▸ THE PROBLEM:
Every record here must be set down once more, precisely as it reads.

+++

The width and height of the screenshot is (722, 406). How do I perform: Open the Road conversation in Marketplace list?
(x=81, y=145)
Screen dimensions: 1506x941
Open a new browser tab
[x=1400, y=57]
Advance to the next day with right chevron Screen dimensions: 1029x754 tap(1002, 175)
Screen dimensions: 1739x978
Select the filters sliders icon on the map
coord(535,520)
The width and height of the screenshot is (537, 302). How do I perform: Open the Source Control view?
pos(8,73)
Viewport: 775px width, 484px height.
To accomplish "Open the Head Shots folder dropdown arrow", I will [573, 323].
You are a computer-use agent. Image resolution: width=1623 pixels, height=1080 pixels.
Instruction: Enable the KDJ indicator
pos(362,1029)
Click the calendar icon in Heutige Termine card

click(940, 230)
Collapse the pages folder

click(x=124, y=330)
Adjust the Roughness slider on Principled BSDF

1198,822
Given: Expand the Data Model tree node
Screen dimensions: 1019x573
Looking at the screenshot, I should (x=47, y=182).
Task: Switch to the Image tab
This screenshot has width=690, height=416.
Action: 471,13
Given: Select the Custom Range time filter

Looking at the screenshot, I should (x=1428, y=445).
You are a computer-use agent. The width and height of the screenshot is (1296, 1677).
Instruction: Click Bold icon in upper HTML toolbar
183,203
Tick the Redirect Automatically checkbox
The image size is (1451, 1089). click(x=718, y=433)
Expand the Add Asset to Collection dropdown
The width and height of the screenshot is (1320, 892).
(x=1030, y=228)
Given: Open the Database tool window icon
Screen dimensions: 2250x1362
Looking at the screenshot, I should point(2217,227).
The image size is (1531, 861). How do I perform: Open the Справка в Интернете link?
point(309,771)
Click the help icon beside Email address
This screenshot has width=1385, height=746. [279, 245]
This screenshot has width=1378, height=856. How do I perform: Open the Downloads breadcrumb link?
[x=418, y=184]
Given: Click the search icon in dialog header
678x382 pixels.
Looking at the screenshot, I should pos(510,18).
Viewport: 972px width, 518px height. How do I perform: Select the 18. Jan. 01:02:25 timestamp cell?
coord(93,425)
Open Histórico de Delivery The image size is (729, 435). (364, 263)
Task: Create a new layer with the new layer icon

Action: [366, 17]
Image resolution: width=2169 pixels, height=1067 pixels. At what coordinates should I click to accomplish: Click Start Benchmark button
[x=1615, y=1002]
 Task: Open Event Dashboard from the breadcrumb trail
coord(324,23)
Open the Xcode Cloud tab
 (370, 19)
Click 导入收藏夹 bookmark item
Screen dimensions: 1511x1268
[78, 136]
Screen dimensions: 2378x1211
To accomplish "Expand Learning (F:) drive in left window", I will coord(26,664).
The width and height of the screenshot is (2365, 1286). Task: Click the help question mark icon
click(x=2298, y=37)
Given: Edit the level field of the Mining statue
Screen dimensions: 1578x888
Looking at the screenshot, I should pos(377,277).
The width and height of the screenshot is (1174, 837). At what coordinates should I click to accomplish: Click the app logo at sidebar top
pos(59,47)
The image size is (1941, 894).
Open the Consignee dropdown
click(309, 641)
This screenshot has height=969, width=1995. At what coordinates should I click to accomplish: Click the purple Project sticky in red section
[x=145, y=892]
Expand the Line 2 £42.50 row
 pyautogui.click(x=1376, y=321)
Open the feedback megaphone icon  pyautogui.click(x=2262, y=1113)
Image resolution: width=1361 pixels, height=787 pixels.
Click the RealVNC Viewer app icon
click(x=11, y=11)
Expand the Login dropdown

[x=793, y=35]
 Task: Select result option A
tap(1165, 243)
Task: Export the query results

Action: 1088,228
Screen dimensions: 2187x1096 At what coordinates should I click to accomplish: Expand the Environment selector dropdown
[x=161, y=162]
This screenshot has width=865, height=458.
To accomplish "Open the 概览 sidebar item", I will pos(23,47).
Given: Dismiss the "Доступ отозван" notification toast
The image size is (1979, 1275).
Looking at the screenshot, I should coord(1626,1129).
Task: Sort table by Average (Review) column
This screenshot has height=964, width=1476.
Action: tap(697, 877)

+++

▸ ANSWER TO THIS EXERCISE:
The width and height of the screenshot is (722, 406). How do I perform: Open the Road conversation in Marketplace list?
(x=81, y=145)
Screen dimensions: 1506x941
Open a new browser tab
[x=1400, y=57]
Advance to the next day with right chevron Screen dimensions: 1029x754 tap(1002, 175)
Screen dimensions: 1739x978
Select the filters sliders icon on the map
coord(535,520)
The width and height of the screenshot is (537, 302). How do I perform: Open the Source Control view?
pos(8,73)
Viewport: 775px width, 484px height.
To accomplish "Open the Head Shots folder dropdown arrow", I will [573, 323].
You are a computer-use agent. Image resolution: width=1623 pixels, height=1080 pixels.
Instruction: Enable the KDJ indicator
pos(362,1029)
Click the calendar icon in Heutige Termine card

click(940, 230)
Collapse the pages folder

click(x=124, y=330)
Adjust the Roughness slider on Principled BSDF

1198,822
Given: Expand the Data Model tree node
Screen dimensions: 1019x573
Looking at the screenshot, I should (x=47, y=182).
Task: Switch to the Image tab
This screenshot has width=690, height=416.
Action: 471,13
Given: Select the Custom Range time filter

Looking at the screenshot, I should (x=1428, y=445).
You are a computer-use agent. The width and height of the screenshot is (1296, 1677).
Instruction: Click Bold icon in upper HTML toolbar
183,203
Tick the Redirect Automatically checkbox
The image size is (1451, 1089). click(x=718, y=433)
Expand the Add Asset to Collection dropdown
The width and height of the screenshot is (1320, 892).
(x=1030, y=228)
Given: Open the Database tool window icon
Screen dimensions: 2250x1362
Looking at the screenshot, I should point(2217,227).
The image size is (1531, 861). How do I perform: Open the Справка в Интернете link?
point(309,771)
Click the help icon beside Email address
This screenshot has width=1385, height=746. [279, 245]
This screenshot has width=1378, height=856. How do I perform: Open the Downloads breadcrumb link?
[x=418, y=184]
Given: Click the search icon in dialog header
678x382 pixels.
Looking at the screenshot, I should pos(510,18).
Viewport: 972px width, 518px height. How do I perform: Select the 18. Jan. 01:02:25 timestamp cell?
coord(93,425)
Open Histórico de Delivery The image size is (729, 435). (364, 263)
Task: Create a new layer with the new layer icon

Action: [366, 17]
Image resolution: width=2169 pixels, height=1067 pixels. At what coordinates should I click to accomplish: Click Start Benchmark button
[x=1615, y=1002]
 Task: Open Event Dashboard from the breadcrumb trail
coord(324,23)
Open the Xcode Cloud tab
 (370, 19)
Click 导入收藏夹 bookmark item
Screen dimensions: 1511x1268
[78, 136]
Screen dimensions: 2378x1211
To accomplish "Expand Learning (F:) drive in left window", I will coord(26,664).
The width and height of the screenshot is (2365, 1286). Task: Click the help question mark icon
click(x=2298, y=37)
Given: Edit the level field of the Mining statue
Screen dimensions: 1578x888
Looking at the screenshot, I should pos(377,277).
The width and height of the screenshot is (1174, 837). At what coordinates should I click to accomplish: Click the app logo at sidebar top
pos(59,47)
The image size is (1941, 894).
Open the Consignee dropdown
click(309, 641)
This screenshot has height=969, width=1995. At what coordinates should I click to accomplish: Click the purple Project sticky in red section
[x=145, y=892]
Expand the Line 2 £42.50 row
 pyautogui.click(x=1376, y=321)
Open the feedback megaphone icon  pyautogui.click(x=2262, y=1113)
Image resolution: width=1361 pixels, height=787 pixels.
Click the RealVNC Viewer app icon
click(x=11, y=11)
Expand the Login dropdown

[x=793, y=35]
 Task: Select result option A
tap(1165, 243)
Task: Export the query results

Action: 1088,228
Screen dimensions: 2187x1096 At what coordinates should I click to accomplish: Expand the Environment selector dropdown
[x=161, y=162]
This screenshot has width=865, height=458.
To accomplish "Open the 概览 sidebar item", I will pos(23,47).
Given: Dismiss the "Доступ отозван" notification toast
The image size is (1979, 1275).
Looking at the screenshot, I should coord(1626,1129).
Task: Sort table by Average (Review) column
This screenshot has height=964, width=1476.
Action: tap(697, 877)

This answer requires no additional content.